Bracewell saw in such flamboyant provocations the origins of much later posers - by this account Wilde was the first prince of glam-rock, a thesis pressed home with quite a few David Bowie tracks (quite effective in their louche affectation) as well as a number of explicit comparisons, some considerably more strained than others. It's true that when you are shown Mick Jagger and Marianne Faithfull camping it up as Wilde and Bosie, complete with the trademark green carnations, you can see that he stands as a role model for subsequent outsiders (in whose number Bracewell quite explicitly counted himself).
But the problem with it as the armature for an appraisal is that it tends to congratulate Wilde for being us before we got round to it - rather than alerting us to how belated most of our novelties are (not to mention the self-congratulation of equating a minor drug bust with Wilde's calvary).
What's more Bracewell's loyalty to the idea occasionally pulled him into trouble - as when an attempt to link The Portrait of Dorian Gray to the extended adolescence of rock stars began with the image of Cliff Richard and went on to Elvis Presley. This didn't make the sense Bracewell wanted it too - Cliff Richard looks like that precisely because he doesn't dine with panthers and Elvis scarcely concealed the image of his degradation - he put it on stage in Vegas (Wilde, incidentally, hid his own revealing portrait behind his hand - his teeth were blackened by mercury treatment for syphilis, so that the mouth which made his reputation also advertised its darker side).
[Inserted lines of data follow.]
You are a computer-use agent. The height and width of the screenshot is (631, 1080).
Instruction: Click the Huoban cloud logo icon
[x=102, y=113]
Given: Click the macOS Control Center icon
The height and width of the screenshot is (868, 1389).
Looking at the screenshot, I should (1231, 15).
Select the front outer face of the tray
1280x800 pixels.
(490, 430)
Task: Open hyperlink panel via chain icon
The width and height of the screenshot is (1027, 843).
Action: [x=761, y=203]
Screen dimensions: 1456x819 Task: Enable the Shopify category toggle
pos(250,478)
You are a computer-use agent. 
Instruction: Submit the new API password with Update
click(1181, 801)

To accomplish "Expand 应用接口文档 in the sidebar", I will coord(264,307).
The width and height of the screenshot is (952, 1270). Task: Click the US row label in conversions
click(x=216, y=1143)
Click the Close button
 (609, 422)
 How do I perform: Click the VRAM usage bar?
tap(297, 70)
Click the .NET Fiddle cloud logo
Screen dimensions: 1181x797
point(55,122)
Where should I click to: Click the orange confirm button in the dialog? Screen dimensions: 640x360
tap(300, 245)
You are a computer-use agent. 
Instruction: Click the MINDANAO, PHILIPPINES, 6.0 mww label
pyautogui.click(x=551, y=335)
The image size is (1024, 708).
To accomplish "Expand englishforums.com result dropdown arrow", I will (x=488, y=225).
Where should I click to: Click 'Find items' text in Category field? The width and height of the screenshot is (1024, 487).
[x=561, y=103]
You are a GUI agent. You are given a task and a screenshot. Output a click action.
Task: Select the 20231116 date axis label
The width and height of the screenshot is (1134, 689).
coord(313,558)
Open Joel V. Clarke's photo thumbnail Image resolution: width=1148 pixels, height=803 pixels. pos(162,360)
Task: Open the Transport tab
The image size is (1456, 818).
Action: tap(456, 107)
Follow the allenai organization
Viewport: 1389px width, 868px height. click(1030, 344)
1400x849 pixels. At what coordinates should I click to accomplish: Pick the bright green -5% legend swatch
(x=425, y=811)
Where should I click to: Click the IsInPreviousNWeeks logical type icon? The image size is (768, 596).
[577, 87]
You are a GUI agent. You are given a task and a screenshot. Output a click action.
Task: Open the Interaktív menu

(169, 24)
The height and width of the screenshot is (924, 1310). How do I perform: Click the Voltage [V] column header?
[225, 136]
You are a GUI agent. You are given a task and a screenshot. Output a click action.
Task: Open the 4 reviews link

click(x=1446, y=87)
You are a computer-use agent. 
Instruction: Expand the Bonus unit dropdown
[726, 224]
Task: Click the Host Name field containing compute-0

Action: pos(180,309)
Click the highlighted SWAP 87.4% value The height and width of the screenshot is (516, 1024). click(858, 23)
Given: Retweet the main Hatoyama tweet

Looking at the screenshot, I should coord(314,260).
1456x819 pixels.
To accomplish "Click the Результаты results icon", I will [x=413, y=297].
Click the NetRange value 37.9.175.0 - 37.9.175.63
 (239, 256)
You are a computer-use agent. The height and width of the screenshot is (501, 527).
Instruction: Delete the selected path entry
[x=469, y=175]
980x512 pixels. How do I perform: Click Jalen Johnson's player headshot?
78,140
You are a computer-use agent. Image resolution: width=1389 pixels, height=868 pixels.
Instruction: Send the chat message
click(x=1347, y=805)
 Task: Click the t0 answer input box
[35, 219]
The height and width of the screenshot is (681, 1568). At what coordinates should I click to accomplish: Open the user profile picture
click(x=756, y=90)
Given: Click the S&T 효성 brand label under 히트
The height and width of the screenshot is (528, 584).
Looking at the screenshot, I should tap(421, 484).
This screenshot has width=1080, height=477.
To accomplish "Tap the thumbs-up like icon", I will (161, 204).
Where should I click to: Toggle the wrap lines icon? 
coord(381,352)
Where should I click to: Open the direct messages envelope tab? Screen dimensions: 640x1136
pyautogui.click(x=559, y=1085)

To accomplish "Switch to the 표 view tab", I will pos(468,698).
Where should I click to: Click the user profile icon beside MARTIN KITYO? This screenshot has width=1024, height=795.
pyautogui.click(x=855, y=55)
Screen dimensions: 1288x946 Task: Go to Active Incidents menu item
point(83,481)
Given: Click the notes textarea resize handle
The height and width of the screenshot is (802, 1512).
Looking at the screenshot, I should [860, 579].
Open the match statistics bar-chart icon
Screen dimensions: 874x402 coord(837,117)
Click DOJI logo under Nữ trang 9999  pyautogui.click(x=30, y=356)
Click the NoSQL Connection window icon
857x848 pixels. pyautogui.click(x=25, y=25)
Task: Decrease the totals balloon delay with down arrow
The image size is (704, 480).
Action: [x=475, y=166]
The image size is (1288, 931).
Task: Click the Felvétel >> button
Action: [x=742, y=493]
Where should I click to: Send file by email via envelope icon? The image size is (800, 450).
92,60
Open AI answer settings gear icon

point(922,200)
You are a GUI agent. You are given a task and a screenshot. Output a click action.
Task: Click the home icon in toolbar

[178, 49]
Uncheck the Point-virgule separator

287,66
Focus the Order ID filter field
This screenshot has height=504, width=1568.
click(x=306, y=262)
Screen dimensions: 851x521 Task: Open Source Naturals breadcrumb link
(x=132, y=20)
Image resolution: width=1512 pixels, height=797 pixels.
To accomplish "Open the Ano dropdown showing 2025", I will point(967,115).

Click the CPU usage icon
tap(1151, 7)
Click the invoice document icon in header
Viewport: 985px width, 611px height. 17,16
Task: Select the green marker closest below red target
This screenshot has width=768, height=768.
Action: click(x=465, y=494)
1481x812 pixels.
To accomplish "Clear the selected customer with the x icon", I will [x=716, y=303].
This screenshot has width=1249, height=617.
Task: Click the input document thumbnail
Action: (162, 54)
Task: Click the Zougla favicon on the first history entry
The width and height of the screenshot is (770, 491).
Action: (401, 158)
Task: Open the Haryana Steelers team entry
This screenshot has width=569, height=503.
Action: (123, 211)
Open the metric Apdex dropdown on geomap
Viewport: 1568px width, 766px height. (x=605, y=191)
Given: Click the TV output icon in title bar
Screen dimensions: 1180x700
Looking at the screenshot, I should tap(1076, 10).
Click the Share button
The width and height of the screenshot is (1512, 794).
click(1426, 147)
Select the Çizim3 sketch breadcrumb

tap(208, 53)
Similarly the presentation of Wilde's first trip to the States as a Victorian equivalent of a pop group's attempt to break the American market simply wouldn't wash - as Stephen Fry almost instantly pointed out (the programme could have done with rather more of him and of Tom Stoppard too. They were the only contributors to appear in book-lined rooms - the traditional backdrop for a literary documentary - and they brought to their remarks the reassuringly old-fashioned virtue of thoughtful erudition).
This film would have been a little disappointing on paper - in particular the slightly underpowered nature of Bracewell's own conclusions ("In short", he summed up at one point, "Oscar was an aesthete with attitude". He could hardly have been one without it.) But on screen it was often effective - nicely opportunistic in the way it represented our own continuities with Wilde's preoccupations. Bracewell walked through the preposterously minimal lobby of an Anouska Hempel hotel while he talked of Wilde's revolutionary orientalism and down an infernal spiral staircase as he sketched in the underbelly of his social comedy. Most affecting of all was his visit to a cell in Reading Gaol - a gleaming white side-chapel to the St Sebastian of self-expression, lit by a single barred window.
Viewers whose appetites have been whetted but not sated by this film should turn to Richard Ellman's wonderful biography - a true banquet for Wilde disciples.
I wish I knew what Oscar might have made of Bright Hair, a two-part thriller postponed by the mood of terrified tastefulness that followed Princess Diana's death (and what would he have made of that paroxysm of sensibility?). He would surely have been impressed by Emilia Fox's eyes, though - far and away the spookiest element in this implausible tale of amnesiac schoolgirls and malign teachers. Not really worth seeing for her gaze alone, but very close.